- Siege of Thodorou: Part of the Cretan War (Fifth Ottoman–Venetian War)
| Date | 25 June 1645 |
| Location | Thodorou, Venice |
| Result | Ottoman victory |

Belligerents
- Ottoman Empire: Republic of Venice

Commanders and leaders
- Silahdar Yusuf Pasha: Biagio Giuliani

Strength
- Unknown: Unknown

Casualties and losses
- Unknown: Unknown

= Siege of Thodorou =

Siege of Thodorou, was one of the sieges of the Cretan War (1645–1669).

In 1645, the Ottoman navy under the command of Silahdar Yusuf Pasha, in an expedition against Crete, which was held by the Republic of Venice, captured the castle on the island of Agioi Theodoroi, which they besieged on June 25.

With this conquest, the Ottoman navy found a safe haven and landed troops on Crete. On June 27, the Siege of Chania began.

== Siege ==
Gerdar of Crete Kapudan Pasha Silahdar Yusuf Pasha; He landed the Amasya Liva Ahmed Pasha and the Trikala Bey with the serdengeçti soldiers, janissaries and Tunus and Tripoli Eyalet soldiers in boats on the night of June 24/25, 1645. Several of the ships anchored within range of the fortresses. The Venetian fortress guards gathered all their forces in this fortress before the arrival of the Turkish soldiers in order to hold the fortress on the coast and evacuated the fortress on the hill.

The Turkish landing party took advantage of this and captured the Turlulu fortress (Yukarıhisar) on the hill without a fight and surrounded the St.
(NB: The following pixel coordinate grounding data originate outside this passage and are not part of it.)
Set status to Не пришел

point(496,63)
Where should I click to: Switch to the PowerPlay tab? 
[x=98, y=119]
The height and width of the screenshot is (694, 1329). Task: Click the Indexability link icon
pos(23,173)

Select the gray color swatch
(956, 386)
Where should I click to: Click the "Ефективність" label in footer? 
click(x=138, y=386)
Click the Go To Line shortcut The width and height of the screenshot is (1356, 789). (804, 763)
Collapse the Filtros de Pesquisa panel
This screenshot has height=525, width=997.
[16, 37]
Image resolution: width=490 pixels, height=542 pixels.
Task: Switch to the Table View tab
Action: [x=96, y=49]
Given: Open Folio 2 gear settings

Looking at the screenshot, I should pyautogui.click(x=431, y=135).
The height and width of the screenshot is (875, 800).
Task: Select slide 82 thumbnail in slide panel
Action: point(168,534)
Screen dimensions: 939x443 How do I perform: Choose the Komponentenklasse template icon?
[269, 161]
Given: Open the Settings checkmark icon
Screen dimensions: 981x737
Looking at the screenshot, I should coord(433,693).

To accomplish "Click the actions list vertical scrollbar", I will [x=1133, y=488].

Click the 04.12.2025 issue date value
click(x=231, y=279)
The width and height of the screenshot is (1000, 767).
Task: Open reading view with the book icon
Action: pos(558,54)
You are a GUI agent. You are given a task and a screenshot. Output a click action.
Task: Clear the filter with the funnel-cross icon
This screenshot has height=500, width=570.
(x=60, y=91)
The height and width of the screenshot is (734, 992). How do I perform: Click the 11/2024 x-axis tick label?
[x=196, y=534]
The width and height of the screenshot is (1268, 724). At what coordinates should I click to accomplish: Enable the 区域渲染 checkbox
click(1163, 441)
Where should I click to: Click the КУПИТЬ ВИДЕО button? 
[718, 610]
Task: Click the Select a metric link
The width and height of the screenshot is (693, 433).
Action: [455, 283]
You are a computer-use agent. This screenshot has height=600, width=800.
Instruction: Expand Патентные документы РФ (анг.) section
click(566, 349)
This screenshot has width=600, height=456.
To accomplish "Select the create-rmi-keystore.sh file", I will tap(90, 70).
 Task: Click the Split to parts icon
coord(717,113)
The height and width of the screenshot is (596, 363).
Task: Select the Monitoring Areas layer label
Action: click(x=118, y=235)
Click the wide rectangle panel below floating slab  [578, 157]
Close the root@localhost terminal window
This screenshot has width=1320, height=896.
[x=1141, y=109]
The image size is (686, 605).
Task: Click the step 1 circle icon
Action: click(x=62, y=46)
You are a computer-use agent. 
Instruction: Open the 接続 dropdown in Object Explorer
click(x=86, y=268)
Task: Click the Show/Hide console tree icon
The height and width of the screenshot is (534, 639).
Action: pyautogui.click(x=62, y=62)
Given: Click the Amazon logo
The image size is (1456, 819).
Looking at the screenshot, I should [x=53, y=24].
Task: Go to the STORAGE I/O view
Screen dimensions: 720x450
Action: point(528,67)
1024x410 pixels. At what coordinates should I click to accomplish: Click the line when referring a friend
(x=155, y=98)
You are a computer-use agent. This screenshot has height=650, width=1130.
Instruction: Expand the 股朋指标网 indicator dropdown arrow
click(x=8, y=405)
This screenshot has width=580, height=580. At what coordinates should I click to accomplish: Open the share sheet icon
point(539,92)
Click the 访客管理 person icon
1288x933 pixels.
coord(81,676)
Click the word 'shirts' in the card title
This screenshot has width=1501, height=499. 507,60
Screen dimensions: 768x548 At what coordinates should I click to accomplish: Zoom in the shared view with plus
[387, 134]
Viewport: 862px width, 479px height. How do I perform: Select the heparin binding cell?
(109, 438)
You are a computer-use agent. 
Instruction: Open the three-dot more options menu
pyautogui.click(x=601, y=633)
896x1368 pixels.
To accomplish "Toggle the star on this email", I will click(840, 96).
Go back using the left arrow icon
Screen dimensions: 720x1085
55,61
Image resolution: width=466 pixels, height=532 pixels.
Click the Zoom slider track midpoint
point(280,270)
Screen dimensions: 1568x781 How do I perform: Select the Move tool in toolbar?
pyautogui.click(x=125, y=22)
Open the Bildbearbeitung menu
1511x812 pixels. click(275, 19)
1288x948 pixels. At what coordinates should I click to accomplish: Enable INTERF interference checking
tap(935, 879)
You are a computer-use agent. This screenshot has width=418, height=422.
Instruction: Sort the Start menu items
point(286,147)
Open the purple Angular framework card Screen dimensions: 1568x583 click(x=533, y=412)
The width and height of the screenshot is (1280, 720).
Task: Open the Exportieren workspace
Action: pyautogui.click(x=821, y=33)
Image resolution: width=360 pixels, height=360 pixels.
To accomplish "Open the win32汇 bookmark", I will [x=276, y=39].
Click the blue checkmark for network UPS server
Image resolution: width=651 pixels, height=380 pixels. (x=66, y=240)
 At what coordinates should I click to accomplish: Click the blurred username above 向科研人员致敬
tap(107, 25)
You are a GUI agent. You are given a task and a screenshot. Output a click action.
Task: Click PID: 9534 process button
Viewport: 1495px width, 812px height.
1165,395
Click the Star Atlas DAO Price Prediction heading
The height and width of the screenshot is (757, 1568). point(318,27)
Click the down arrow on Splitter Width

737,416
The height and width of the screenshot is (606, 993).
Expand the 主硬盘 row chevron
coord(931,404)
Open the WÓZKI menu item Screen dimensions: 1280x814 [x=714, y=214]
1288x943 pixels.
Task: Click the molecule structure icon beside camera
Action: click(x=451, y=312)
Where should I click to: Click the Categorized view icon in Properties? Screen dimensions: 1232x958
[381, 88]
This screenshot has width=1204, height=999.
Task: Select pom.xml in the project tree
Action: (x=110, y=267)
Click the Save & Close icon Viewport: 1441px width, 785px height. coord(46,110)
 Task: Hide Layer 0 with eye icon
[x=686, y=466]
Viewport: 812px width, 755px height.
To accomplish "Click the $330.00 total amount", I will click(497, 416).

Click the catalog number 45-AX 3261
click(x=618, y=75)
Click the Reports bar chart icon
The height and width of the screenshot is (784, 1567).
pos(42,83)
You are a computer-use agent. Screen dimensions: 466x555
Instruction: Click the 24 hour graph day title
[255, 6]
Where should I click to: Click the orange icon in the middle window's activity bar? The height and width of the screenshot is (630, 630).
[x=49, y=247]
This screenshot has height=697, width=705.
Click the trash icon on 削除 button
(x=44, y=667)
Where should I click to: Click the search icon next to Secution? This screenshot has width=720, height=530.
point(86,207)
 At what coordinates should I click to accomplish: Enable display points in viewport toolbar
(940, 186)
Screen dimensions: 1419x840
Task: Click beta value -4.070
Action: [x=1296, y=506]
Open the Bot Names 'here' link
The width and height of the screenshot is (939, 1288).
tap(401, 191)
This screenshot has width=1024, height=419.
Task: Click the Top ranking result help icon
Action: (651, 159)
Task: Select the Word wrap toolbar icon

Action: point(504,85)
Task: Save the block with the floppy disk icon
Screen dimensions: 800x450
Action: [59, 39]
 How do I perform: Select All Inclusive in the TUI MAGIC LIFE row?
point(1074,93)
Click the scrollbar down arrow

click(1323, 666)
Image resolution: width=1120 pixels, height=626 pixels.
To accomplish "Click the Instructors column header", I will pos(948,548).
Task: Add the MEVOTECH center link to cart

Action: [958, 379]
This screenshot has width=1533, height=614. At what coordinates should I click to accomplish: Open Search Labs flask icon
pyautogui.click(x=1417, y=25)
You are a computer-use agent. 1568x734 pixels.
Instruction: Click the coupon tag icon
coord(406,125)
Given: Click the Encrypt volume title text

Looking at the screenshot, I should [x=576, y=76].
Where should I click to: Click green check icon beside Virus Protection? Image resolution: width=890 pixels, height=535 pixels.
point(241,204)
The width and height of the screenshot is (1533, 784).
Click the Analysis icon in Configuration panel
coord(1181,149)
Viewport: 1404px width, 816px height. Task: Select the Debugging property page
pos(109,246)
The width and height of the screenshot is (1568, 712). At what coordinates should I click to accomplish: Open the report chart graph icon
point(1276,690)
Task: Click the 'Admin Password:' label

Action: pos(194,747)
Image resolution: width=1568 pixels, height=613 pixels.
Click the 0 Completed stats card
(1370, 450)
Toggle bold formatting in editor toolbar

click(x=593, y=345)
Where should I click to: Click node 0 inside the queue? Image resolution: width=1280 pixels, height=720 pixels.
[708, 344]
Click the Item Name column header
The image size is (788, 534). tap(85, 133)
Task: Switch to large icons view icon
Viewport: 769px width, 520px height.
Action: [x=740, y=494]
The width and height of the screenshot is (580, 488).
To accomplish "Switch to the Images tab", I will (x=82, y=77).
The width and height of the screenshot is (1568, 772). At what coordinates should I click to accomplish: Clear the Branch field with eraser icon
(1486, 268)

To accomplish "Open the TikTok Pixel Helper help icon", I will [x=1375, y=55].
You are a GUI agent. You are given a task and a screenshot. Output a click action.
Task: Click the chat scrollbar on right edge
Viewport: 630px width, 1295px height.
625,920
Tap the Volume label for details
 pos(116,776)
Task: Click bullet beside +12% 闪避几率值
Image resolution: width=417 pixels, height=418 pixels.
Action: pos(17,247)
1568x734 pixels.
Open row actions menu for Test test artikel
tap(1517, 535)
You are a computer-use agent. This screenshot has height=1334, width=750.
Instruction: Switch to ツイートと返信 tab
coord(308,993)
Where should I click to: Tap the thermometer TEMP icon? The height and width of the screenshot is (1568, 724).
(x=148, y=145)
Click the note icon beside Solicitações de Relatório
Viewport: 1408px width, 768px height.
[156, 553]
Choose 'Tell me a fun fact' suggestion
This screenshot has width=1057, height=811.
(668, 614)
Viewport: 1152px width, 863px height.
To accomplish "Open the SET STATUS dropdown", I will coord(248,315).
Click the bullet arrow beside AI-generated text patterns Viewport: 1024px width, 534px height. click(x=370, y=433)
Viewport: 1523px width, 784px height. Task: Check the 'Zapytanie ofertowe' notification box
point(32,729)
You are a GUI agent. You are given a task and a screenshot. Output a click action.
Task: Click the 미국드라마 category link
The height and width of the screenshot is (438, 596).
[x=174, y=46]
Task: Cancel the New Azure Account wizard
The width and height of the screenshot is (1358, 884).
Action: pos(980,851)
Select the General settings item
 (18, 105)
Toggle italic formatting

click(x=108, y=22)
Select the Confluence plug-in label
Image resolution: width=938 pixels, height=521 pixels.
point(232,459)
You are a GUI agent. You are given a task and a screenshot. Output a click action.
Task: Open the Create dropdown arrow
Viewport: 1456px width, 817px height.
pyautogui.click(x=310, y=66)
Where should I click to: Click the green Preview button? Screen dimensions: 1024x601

Maria fortress on the coast from land and sea. The Venetian soldiers could not put up a strong resistance in the siege that began in the morning. Thereupon, the castle commander Biagio Giuliani gave a false surrender sign with about 100 soldiers and killed the Turkish soldiers who approached the castle by exploding the sewer. In return, the explosion also destroyed the castle walls. The Turkish unit that attacked through the gap that opened captured the castle after four hours of resistance and put all the guards to the sword.

After this, the Ottoman navy, which had found a safe haven, entered the Agioi Theodoroi and the Nazarta port on the Crete coast and landed cannons on the shore.

== Aftermath ==
The Ottoman navy determined Chania as the bridgehead while preparing for the Landing Operation to be carried out on the island of Crete. However, in order to start the landing and support it during the landing, it was decided to seize the Agioi Theodoroi, which was 3–4 miles off the mainland and could shelter the navy in stormy weather and in order to capture the castle of Chania. On the island, there were two castles built by the Venetians, about a mile apart, with steep cliffs on both sides, 9–10 meters high and 4.5–5 meters thick, containing cannons and various supplies, and surrounded by a rampart (one by the sea, the other on a hill).